This decision, in plain English:
The Constitution divides up the power to determine who will be allowed to vote between state governments and Congress. The states have the basic power to decide who is eligible to vote but, so far as state laws are aimed at who gets to vote for President or Congress, the Constitution gives Congress a back-up power to change or even to override those state laws.
The Supreme Court on Monday made a significant effort to try to sort out how to divide up this power, in the context of deciding whether a state may require would-be voters to show proof that they are U.S. citizens — both to register and to actually vote. That proof requirement was challenged by various advocacy groups, because Congress in 1993 had passed a law designed to expand the ranks of voters, and a federal agency acting under that law has specified a form that voters may use to register.
The argument before the Court was that the federal law must control, because Congress had specified that, in filling out a federal form, all would-be voters had to do was to swear they are U.S. citizens, while Arizona went further and required an actual piece of official paper to prove citizenship. The challengers argued that the two approaches cannot co-exist, so the state proof requirement had to yield.
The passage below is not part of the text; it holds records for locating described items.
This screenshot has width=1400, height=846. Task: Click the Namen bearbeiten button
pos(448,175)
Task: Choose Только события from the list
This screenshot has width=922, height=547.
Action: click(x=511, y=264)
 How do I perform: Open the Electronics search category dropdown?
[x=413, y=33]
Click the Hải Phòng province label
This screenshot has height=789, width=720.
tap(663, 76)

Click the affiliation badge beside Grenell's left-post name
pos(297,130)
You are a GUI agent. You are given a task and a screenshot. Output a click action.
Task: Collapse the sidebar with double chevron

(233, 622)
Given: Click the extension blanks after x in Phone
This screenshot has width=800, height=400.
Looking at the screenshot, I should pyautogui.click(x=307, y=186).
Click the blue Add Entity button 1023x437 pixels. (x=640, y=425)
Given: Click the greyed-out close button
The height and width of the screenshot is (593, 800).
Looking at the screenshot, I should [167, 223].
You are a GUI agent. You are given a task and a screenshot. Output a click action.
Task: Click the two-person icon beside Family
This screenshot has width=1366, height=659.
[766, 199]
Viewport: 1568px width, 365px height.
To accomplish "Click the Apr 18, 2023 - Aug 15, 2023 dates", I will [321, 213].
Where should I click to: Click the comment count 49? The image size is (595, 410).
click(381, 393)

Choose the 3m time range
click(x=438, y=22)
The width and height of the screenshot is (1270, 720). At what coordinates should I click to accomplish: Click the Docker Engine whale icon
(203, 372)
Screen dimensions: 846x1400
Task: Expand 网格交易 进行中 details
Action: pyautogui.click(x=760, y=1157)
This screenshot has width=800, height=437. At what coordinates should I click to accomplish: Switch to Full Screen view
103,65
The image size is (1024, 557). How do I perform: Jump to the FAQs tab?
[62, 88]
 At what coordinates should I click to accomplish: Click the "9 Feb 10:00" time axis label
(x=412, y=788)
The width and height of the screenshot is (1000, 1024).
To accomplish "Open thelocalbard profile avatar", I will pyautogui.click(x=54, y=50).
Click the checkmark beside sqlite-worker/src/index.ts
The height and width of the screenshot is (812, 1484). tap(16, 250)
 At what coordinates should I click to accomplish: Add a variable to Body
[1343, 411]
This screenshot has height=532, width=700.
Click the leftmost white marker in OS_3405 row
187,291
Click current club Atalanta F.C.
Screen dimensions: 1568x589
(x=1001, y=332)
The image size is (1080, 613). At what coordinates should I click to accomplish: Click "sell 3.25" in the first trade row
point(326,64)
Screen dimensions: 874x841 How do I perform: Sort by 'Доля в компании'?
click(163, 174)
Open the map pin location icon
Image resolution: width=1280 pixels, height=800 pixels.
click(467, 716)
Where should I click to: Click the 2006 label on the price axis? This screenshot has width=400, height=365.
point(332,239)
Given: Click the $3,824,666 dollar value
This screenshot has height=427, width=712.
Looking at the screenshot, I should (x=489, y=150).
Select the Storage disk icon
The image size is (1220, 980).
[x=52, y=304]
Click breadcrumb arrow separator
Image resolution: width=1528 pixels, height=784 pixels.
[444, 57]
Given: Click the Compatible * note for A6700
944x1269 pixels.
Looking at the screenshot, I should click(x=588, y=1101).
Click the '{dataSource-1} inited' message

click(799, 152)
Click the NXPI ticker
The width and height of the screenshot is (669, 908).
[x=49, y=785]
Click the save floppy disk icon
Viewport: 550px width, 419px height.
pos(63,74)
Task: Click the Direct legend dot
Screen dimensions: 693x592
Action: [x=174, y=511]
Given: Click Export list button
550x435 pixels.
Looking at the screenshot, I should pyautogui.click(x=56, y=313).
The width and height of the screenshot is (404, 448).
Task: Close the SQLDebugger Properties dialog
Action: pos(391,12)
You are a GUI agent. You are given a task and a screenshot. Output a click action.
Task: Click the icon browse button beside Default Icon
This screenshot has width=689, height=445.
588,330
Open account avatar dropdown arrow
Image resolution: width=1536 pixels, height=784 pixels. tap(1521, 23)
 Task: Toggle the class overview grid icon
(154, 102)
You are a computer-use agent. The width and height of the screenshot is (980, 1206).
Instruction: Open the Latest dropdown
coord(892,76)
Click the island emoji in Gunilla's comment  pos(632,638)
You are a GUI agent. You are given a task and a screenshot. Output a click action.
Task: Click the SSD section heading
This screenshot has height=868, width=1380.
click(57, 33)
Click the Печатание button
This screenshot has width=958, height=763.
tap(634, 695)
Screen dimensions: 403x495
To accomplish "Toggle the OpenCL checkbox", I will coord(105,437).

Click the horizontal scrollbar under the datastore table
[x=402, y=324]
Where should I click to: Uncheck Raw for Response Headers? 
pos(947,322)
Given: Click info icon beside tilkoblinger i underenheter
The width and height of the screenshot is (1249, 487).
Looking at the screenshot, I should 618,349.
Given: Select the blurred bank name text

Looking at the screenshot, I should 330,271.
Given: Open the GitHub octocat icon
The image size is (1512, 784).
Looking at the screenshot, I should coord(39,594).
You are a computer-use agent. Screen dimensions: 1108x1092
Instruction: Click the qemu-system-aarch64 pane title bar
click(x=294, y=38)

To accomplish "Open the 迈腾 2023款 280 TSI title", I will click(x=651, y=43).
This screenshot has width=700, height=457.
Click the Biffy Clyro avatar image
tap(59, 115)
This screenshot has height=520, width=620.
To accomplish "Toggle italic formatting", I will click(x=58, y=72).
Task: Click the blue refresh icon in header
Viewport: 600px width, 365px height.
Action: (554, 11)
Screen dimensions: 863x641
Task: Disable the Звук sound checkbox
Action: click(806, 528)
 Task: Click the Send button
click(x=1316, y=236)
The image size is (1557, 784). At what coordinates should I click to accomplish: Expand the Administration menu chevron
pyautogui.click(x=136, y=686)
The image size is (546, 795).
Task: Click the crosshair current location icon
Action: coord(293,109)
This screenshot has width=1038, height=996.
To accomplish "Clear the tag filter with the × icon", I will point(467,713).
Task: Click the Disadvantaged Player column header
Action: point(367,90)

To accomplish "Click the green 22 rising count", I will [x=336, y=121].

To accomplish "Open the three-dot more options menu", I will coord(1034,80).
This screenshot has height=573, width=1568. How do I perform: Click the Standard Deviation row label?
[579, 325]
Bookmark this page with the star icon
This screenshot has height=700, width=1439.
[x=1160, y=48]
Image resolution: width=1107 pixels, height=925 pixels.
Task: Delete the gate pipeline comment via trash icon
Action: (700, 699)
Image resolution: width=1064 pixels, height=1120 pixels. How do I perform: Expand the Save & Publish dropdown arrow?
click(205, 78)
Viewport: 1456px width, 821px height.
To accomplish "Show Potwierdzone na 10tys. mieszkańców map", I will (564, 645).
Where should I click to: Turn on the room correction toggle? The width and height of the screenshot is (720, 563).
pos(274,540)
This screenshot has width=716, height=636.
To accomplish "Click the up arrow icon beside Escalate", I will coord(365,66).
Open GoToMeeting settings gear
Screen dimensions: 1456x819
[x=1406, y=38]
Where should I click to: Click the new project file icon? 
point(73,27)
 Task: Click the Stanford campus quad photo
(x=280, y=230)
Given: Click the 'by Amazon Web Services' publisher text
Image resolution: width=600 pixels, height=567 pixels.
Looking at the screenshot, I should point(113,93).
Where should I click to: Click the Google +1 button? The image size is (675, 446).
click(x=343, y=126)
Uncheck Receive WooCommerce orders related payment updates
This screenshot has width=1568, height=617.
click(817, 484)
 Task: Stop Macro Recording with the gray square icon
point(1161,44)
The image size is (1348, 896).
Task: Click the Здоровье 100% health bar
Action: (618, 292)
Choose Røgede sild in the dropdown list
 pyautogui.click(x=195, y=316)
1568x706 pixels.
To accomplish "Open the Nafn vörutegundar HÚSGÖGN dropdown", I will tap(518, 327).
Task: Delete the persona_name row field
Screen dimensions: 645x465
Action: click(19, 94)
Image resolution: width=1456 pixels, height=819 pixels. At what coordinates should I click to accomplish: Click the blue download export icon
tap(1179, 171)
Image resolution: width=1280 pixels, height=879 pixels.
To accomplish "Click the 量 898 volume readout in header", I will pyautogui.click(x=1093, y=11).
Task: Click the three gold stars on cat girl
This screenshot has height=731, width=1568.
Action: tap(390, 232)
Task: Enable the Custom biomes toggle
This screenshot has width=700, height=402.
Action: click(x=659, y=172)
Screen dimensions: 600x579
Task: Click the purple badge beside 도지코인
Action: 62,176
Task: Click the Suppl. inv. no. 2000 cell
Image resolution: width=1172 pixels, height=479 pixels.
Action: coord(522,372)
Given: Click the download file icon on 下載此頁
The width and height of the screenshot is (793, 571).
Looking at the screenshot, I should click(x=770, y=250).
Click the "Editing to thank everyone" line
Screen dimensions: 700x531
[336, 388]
On the one hand, the Supreme Court agreed that, for now, Arizona’s proof requirement must yield to the federal form’s approach — that is, it is enough to register, using that form, if the would-be voter swears that he satisfies the citizenship requirement.
On the other hand, however, the Court also ruled that Arizona can seek permission from federal officials to impose its proof-of-citizenship requirement. If it fails with that request, it can go to court and argue that it has a constitutional right to make proof of citizenship a binding requirement for all voters.
It was the kind of mixed decision that can sometimes baffle lay readers and, in this instance, maybe even lawyers and judges, too, because the two parts of the ruling did not seem to be reconciled easily.